Durante los siguientes días, todo el equipo de investigación se dedicó en cuerpo y alma a intentar descifrar a qué se dedicaba concretamente Hugo Herrera, cómo se ganaba la vida, qué lazos le unían a Simeón Serra y si desempeñaba algún papel dentro de la organización.

Con la correspondiente orden judicial se grabaron todas las conversaciones que Hugo mantenía, tanto de su teléfono fijo como del móvil. Se localizo un piso vacio justo enfrente de donde residía Hugo. Los dueños estaban pasando una temporada en el pueblo. El propietario era militar retirado y no pusieron objeciones a que la policía lo ocupase durante unos días. El edificio de Hugo no contaba con aparcamiento, por lo tanto, solo tenían que vigilar el acceso del patio. El piso ocupado por los agentes se utilizó para controlar las salidas y entradas del sospechoso y como centro de operaciones del equipo.

Se le localizó una cuenta bancaria con un saldo pequeño. Realizaba ingresos y reintegros periódicos con cantidades no superiores a seiscientos euros, siempre en metálico.
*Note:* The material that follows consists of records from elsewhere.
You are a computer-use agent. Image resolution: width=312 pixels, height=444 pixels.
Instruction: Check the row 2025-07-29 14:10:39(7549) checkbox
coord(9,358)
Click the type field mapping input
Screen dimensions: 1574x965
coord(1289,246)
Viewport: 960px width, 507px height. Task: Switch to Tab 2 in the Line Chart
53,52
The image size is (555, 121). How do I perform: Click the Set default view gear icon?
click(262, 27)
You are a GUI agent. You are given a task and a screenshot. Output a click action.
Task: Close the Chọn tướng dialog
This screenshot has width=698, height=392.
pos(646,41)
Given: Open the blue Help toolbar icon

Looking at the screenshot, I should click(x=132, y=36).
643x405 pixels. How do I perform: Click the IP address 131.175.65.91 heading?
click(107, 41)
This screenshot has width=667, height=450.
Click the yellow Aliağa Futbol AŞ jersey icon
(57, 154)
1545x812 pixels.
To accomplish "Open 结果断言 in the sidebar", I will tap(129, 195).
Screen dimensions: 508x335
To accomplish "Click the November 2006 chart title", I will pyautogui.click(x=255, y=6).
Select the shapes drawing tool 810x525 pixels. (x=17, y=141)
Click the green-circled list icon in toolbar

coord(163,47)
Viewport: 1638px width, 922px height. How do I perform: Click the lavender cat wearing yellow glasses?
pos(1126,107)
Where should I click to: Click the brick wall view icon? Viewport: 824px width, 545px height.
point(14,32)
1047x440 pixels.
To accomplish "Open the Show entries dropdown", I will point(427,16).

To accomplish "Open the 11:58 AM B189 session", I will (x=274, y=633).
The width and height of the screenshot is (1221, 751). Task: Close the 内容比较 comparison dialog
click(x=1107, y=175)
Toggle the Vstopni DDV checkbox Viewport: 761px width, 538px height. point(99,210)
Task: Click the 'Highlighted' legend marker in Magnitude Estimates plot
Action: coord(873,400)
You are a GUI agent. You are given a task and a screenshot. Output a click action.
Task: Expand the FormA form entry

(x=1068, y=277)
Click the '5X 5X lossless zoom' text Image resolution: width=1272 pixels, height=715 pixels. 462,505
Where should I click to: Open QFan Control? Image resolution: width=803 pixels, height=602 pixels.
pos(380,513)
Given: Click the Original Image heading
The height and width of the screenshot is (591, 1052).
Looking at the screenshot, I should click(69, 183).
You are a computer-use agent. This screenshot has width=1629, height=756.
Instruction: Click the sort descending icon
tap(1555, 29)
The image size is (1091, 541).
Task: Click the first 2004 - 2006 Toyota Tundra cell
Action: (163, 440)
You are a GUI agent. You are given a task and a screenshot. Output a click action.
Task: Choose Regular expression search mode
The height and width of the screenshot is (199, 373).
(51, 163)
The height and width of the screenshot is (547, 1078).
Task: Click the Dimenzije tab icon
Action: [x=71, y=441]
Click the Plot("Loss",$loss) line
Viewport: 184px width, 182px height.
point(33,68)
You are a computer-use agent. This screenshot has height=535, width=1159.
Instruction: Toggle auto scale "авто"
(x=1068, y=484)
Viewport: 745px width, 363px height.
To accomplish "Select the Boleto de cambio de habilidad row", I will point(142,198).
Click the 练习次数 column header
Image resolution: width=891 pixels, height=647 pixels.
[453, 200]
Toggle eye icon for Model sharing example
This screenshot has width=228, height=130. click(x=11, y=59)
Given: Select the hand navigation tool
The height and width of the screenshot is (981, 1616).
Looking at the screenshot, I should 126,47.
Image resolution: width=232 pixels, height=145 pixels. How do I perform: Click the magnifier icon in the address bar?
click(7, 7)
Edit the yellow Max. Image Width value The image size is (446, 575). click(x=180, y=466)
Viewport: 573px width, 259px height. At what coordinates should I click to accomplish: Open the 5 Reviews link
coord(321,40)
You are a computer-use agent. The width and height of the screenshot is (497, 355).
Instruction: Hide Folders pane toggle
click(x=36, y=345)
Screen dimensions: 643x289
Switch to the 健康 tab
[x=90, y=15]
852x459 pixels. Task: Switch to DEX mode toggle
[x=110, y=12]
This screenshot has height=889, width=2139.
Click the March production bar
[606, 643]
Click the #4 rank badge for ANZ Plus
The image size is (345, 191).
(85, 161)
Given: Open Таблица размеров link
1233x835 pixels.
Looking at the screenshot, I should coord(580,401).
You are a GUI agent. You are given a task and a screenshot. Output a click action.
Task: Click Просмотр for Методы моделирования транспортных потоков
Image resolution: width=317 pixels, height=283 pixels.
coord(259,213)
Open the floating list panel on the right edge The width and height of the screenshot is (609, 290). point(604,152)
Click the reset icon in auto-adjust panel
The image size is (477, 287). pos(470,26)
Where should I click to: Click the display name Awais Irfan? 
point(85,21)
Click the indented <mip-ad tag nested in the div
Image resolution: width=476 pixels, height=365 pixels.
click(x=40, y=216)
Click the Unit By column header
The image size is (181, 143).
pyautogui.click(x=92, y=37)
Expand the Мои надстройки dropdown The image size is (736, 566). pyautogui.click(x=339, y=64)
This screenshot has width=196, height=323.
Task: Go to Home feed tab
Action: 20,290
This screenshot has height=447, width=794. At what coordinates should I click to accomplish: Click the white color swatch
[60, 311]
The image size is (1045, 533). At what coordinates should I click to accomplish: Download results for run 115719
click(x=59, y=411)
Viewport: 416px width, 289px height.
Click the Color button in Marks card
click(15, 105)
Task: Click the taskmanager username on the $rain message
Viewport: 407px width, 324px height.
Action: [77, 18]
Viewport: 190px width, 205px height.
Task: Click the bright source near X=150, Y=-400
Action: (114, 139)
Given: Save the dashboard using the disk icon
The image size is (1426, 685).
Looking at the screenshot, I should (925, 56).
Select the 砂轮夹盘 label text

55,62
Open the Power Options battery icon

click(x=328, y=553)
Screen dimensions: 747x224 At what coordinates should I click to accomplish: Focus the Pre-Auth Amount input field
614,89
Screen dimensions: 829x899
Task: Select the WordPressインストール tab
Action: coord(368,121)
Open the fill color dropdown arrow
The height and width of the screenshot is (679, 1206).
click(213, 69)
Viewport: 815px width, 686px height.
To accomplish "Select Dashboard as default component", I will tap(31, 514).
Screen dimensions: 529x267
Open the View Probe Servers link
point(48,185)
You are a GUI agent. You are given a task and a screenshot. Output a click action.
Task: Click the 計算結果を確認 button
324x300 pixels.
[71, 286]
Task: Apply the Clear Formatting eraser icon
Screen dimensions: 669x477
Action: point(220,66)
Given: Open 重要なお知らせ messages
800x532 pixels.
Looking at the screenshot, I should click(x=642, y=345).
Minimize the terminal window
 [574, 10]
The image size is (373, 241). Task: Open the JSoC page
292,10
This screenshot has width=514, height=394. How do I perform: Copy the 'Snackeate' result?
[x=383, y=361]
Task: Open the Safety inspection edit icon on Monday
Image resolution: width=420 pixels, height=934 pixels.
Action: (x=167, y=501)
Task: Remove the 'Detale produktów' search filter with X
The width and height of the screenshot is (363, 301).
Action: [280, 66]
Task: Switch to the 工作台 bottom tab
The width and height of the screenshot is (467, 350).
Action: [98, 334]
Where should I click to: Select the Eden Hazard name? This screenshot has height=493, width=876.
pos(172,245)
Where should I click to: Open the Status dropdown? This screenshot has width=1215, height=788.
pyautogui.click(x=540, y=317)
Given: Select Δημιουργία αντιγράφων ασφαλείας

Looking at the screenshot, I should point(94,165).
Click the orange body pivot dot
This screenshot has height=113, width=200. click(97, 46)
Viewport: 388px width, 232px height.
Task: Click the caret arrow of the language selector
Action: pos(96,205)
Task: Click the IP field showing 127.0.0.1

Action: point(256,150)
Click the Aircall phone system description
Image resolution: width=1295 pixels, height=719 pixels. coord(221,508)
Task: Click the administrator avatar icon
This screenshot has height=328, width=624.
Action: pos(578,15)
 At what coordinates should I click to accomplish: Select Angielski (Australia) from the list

La cuenta no registraba prácticamente movimientos.

Se recogió, con la complicidad del portero, su bolsa de la basura. En ella recibos, datos bancarios, cajas de medicamentos, en definitiva retazos de su intimidad. Discretos seguimientos describieron una rutinaria vida. Desayuno en la cafetería junto a su casa, gimnasio, la compra en un supermercado cercano y una salida a cenar con una joven que termino pasando la noche en la casa de él. Por la matrícula de su coche, la identificaron. También descubrieron que trabajaba como encargada en una tienda de ropa.

Todos eran conscientes de que no podrían mantener esa vigilancia por mucho más tiempo si no se obtenía algún tipo de resultado. Transcurridos diez días tuvieron una reunión Zafra, Agustín y Borja con el comisario Moratón. Juntos repasaron todos los informes y llegaron a la conclusión de que había llegado el momento de mover ficha.

—Todos estamos de acuerdo en que aunque no sepamos a qué se dedica Hugo Herrera, no es trigo limpio. Ante la falta de resultados, vamos a recurrir a Peralta —el comisario se dirigió a Vicente, era el único que desconocía a quién se refería—. A excepción de los aquí reunidos, solo otras tres personas tienen conocimiento de esa palabra y lo que significa.